Tout le monde le sait : quand on a bêtement commis une erreur, le premier réflexe consiste à chercher si on ne peut pas en rejeter la faute sur quelqu’un d’autre, mais l’archichancelier Ridculle savait où commençaient toutes les responsabilités, aussi la meilleure défense de Cogite était-elle d’annoncer sa ferme intention de ramener le monde, dès que possible, à son statu quo ante, et par tous les moyens nécessaires.

« Formellement parlant, archichancelier, répondit l’accusé, le monde en question est un pépin, et pas si grave que ça, d’ailleurs, étant donné, pour ce qu’on en sait, que personne n’a été blessé, et c’est une bonne nouvelle. Selon Sort, archichancelier, votre hypothèse d’une interconnexion du Globe-monde avec le nôtre est correcte. Bravo, monsieur ! Trouver un indice dans cette berceuse enfantine, c’est une idée géniale. Malheureusement, je m’inquiète du coup d’autres… fuites entre nos mondes… » Ridculle se renfrogna. « Monsieur Stibon, on a trop souvent mis le nez dans le Globe-monde, de mon point de vue. D’ailleurs, autant que je m’en souvienne, c’est le doyen le responsable de son apparition, vous vous rappelez pas ? Il bidouillait une espèce de firmament, alors, techniquement, c’est lui qui l’a créé. Remarquez, poursuivit-il, je crois que ça serait drôlement judicieux de pas parler de ce qui nous arrive. On aurait droit à des débats sans fin. »
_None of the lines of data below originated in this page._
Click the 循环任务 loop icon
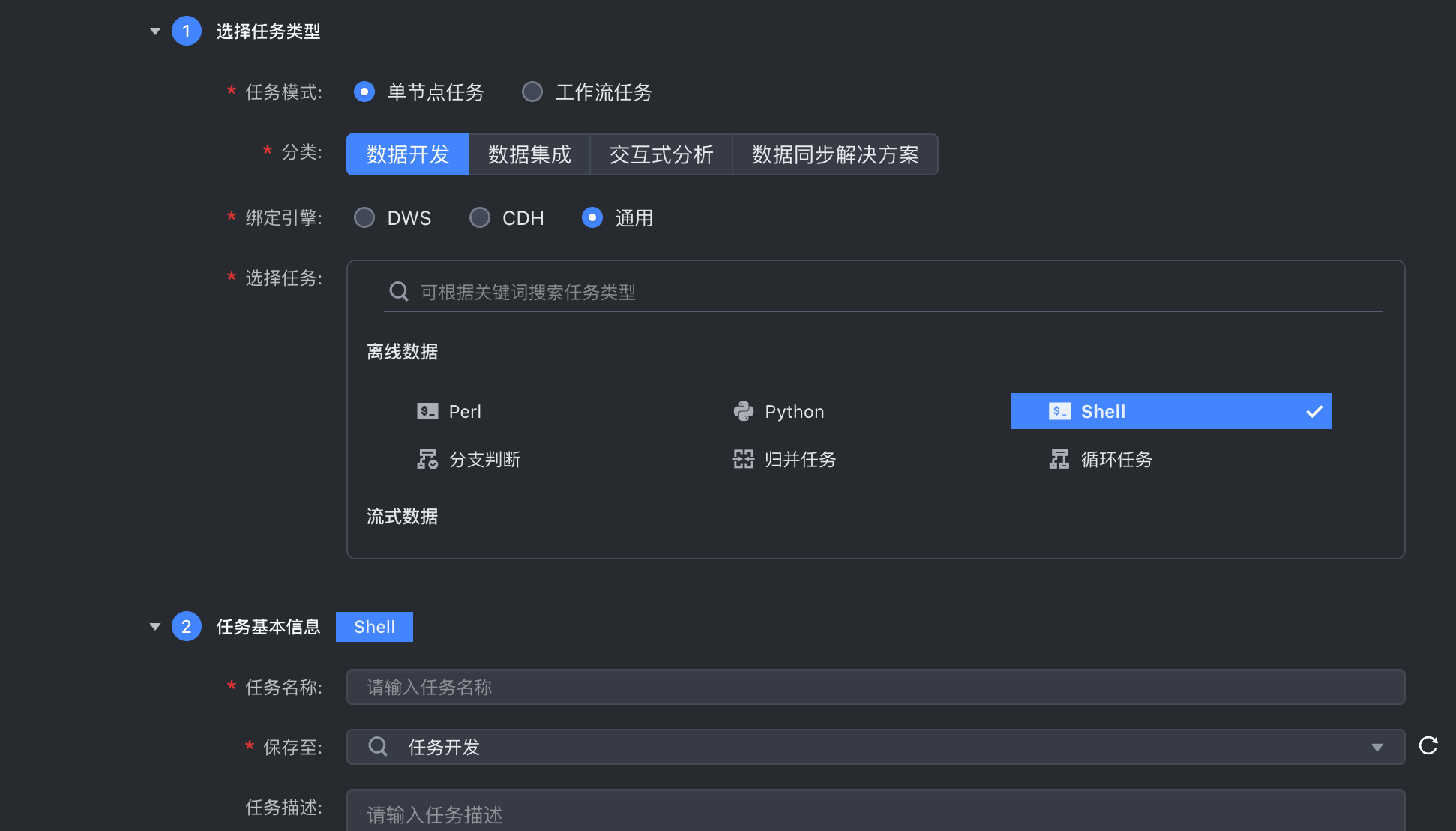The image size is (1456, 831). (1059, 459)
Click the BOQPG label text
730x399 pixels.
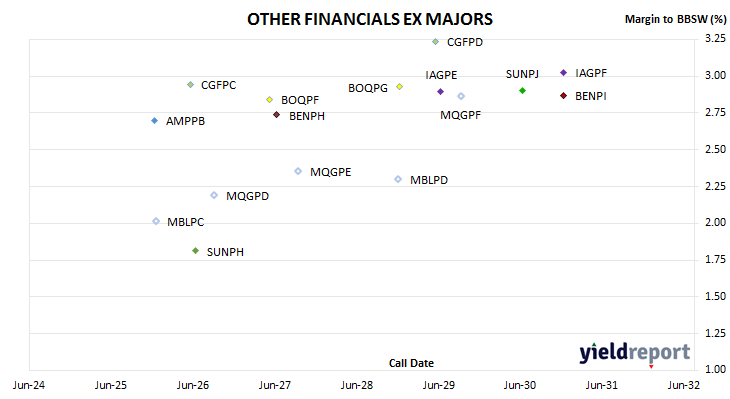coord(368,88)
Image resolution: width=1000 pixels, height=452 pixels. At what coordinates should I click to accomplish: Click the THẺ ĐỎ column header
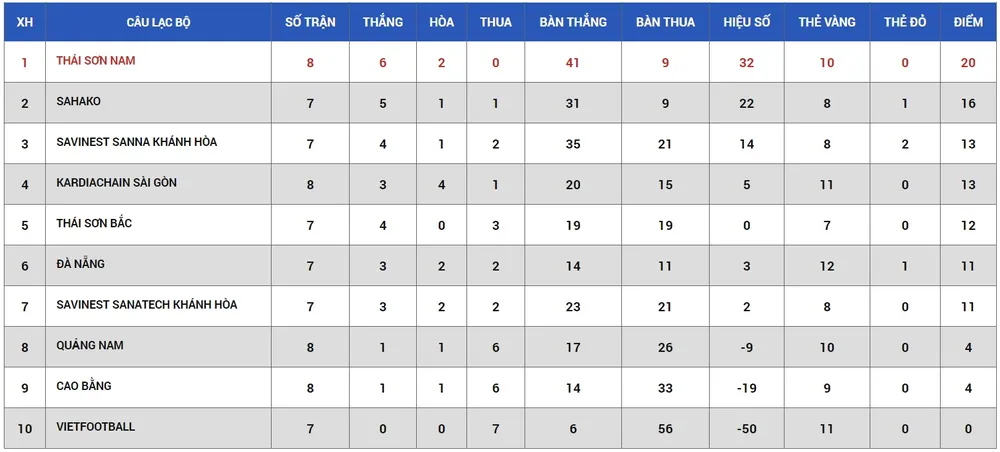[x=905, y=22]
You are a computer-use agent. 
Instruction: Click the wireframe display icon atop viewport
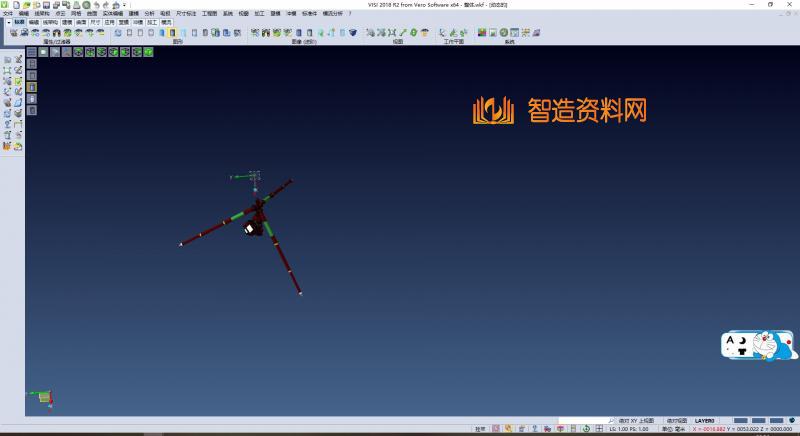tap(32, 52)
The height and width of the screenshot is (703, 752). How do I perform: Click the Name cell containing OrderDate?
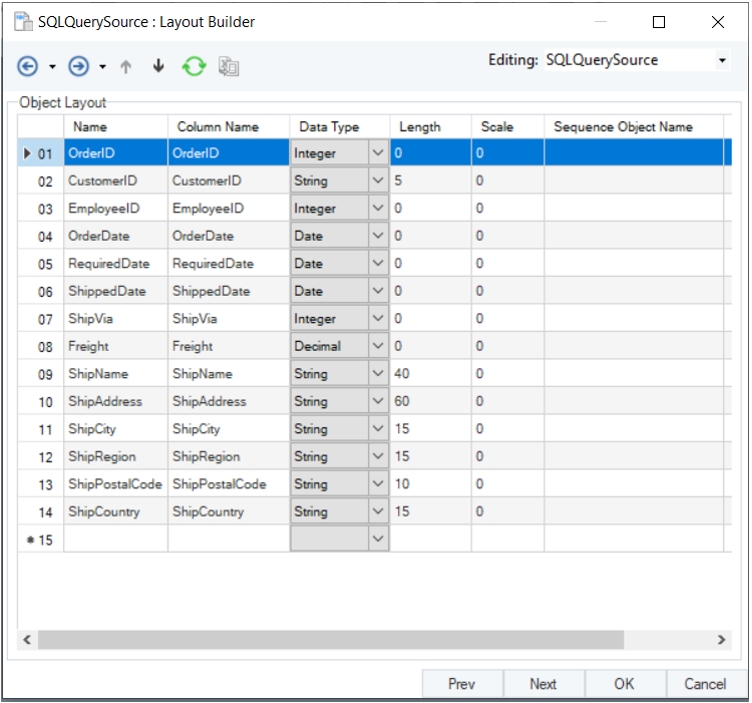[114, 237]
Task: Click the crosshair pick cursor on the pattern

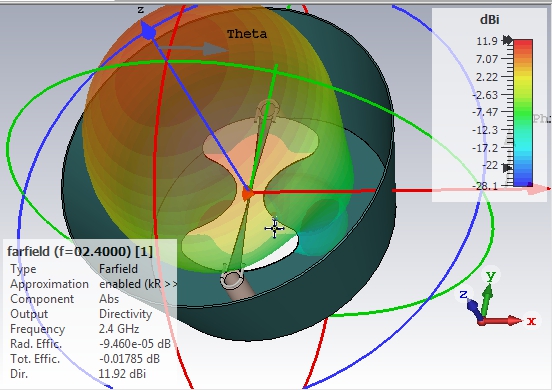Action: coord(274,228)
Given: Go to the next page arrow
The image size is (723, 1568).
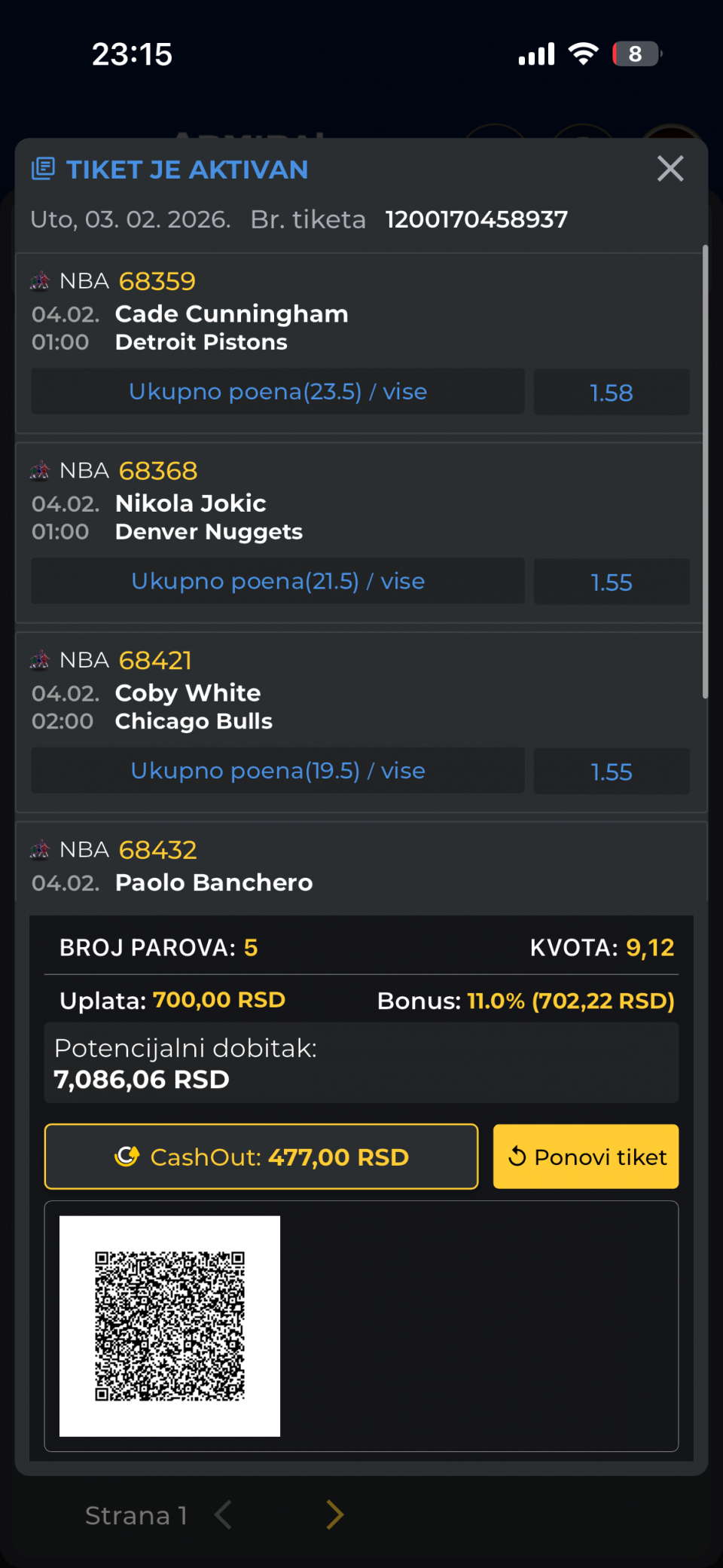Looking at the screenshot, I should (x=334, y=1515).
Cogite opina vigoureusement.

Ridculle eut un grand sourire et poursuivit d’un air songeur, comme animé d’une intention malveillante : « Moi, il me semble, monsieur Stibon, qu’on devrait envoyer là-bas un agent pour évaluer la situation. Après tout, mademoiselle Daw est tombée par accident dans notre monde, alors on a le devoir de s’assurer que rien de fâcheux se produit dans le sien suite à votre… expérience. Je crois, et c’est dans l’intérêt général, qu’on devrait envoyer quelqu’un dans l’autre sens, parfaitement. On est responsables de cette planète. » Mustrum Ridculle se caressa la barbe, signe pour qui le connaissait qu’il se sentait des envies d’être méchant et mystérieux. « Je crois, oui, que le doyen devrait aller en personne jeter un coup d’œil. » Il se caressa encore la barbe et reprit : « En soutien, vaudrait mieux envoyer Rincevent avec lui ; il a pas l’air très en forme depuis quelque temps, un changement d’air lui fera du bien.

— Malheureusement, monsieur, dit Cogite, si vous vous rappelez, et je sais que vous vous rappelez, le doyen est maintenant archichancelier de l’université de Pseudopolis, et on ne l’a pas encore remplacé. »

Sans se laisser démonter, Ridculle répliqua : « Allez quand même le chercher ! C’est lui qui a créé le Globe-monde. Il peut pas s’en désintéresser comme ça ; faut qu’il vérifie comment se débrouille sa planète. Envoyez-lui un clac. L’heure est à l’action. On veut plus de fuites ! »

 

 

 

11 Son nom lui plut jusqu’à son entrée à l’école ; les autres gamins s’y moquèrent d’elle jusqu’au jour où elle en prit ombrage et qu’elle se rebiffa, après quoi on lui témoigna un certain respect.

12 Le bibliothécaire de l’Université de l’Invisible, qui mériterait un B majuscule, est un orang-outan à cause d’un accident survenu quand un sortilège s’est échappé d’un livre de magie. Voir Le Huitième Sortilège.